### AUSGANGSTEXT
--------------------

Archive for Juli, 2010

19. Juli 2010

Der Rehlachs ward geschossen…

Ausdrücklich bekräftigen wir hier in unserem Blog, dass die gesamte „Aktion Urbane Überraschungen“ in keinster Weise illegal sein sollte.

Weiterhin brachten wir in böser Vorahnung Hinweise für das städtische Aufräumkommando an den Installationen an, in der Hoffnung, dass sie „Recht“ vor „Gnade“ walten lassen.

Doch zum Anfang.

Voller Euphorie, im Strudel des abnehmenden Adrenalinrausches, eröffneten wir heute morgen unsere Ausstellung. Ohne Komplikationen konnten wir unseren Plan vollziehen. Was soll man sagen, der Plan hat funktioniert, aber der Plan war beschissen…

Noch kurz nach der Fertigstellung kamen die ersten positiven Reaktionen seitens ein paar jüngere Passanten. Überraschung. Und die ist gelungen. Ratlos, aber auch erfreut.

Fantastereien, wieder einmal, beim Kaffee am Küchentisch und der ersten Reflexionsrunde.

Danach, um kurz vor acht, waren wir zutiefst geschockt.

Die Stadtreinigung ist den Passanten zuvor gekommen. Alle Mülleimer erstrahlten wieder im urbanst-modernen Grau. Texte auf Rückenlehnen der Bänke wurden entfernt. Auf Sitzflächen (aus Gründen?!?!?) größtenteils an ihren Bestimmungsorten gelassen. Auch die meisten Fotos sind zum Glück noch da. Da diese aber an den (wir nennen es mal) Baumhalterungen angebracht sind, befürchten wir leider, dass ihr Schicksal nur noch auf das Eintreffen des Grünflächenamtes wartet.

Kunst ist Krieg?!?

Diese Stadt, was soll man nun von ihr halten?

--------------------

### AUSGANGSDATEN
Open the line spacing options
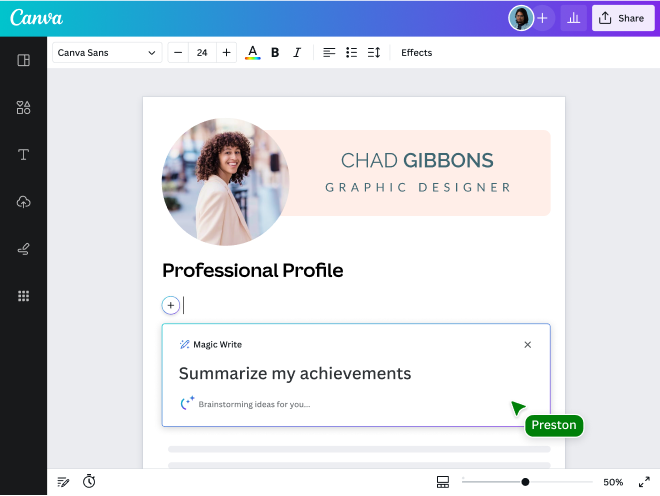The image size is (660, 496). (x=374, y=52)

--------------------

### ZU ERLEDIGENDE AUFGABEN
A – Übersetze den Satz „Ohne Komplikationen konnten wir unseren Plan vollziehen.“ aus dem Blogeintrag über die „Aktion Urbane Überraschungen“ ins Englische.
B – Führe den Blogeintrag über die „Aktion Urbane Überraschungen“ im Anschluss an seinen letzten Satz weiter.
Die Daten stammen aus einer anderen Quelle als der Text.

### ERGEBNISSE JE AUFGABE
A – We were able to carry out our plan without complications.

B –
Wir sind vielleicht ein bisschen sauer aufgrund des Unverständnisses. Doch viel viel mehr sind wir enttäuscht. Traurig vielmehr noch, zu tiefst traurig. Natürlich war dies ein erster Schritt, natürlich war dies ein Versuch, doch wollten wir die Menschen testen, die Bürger, jeden einzelnen Wolfsburger.

Doch scheinbar haben wir nur die Bürokratie herausgefordert. Wir machen den Männern und Frauen von der Stadtreinigung keinen persönlichen Vorwurf. Wohl aber machen wir ihnen als Zahnrad im großen Getriebe des Kulturmonopols einen Vorwurf. Natürlich werfen wir ihnen vor, nur stumpf im Takte der Maschinen, letztendlich als bloße Maschine, ihre Arbeit auszuführen.

Lebt im Takt der eigenen Herzen, Leute! Und gebt diesen Takt an die Stadt weiter, wie wir es erfolglos versuchten…

Wir sind keine etablierten Künstler. Wir sind keine bezahlten Künstler. Wir sind im Sinne der weitläufigen Meinung wahrscheinlich nicht mal annähernd Künstler. Aber wir sind Menschen. Und als diese sind wir Bürger dieser Stadt. Und als solche nahmen wir uns das Recht, den öffentlichen Raum, der für uns sein soll und auch durch uns bezahlt wurde, für 15 Stunden zu verändern. Wie leicht diese Veränderung zu entfernen war kann nur die Stadtreinigung bezeugen. Wie viel Zeit, Arbeit, Idee, Mut und Herzblut dahinter steckte ist aber für niemanden ersichtlich.

Wir haben es gut gemeint.

Wir haben es gewagt, Pionierarbeit zu leisten. Wir haben uns gewagt, uns selbst zu überwinden.

Doch jetzt erst bluten unsere Herzen, aus aller tiefsten Wunden!

Diese Stadt hat uns dennoch eine wichtige Lektion mit auf unseren Weg gegeben.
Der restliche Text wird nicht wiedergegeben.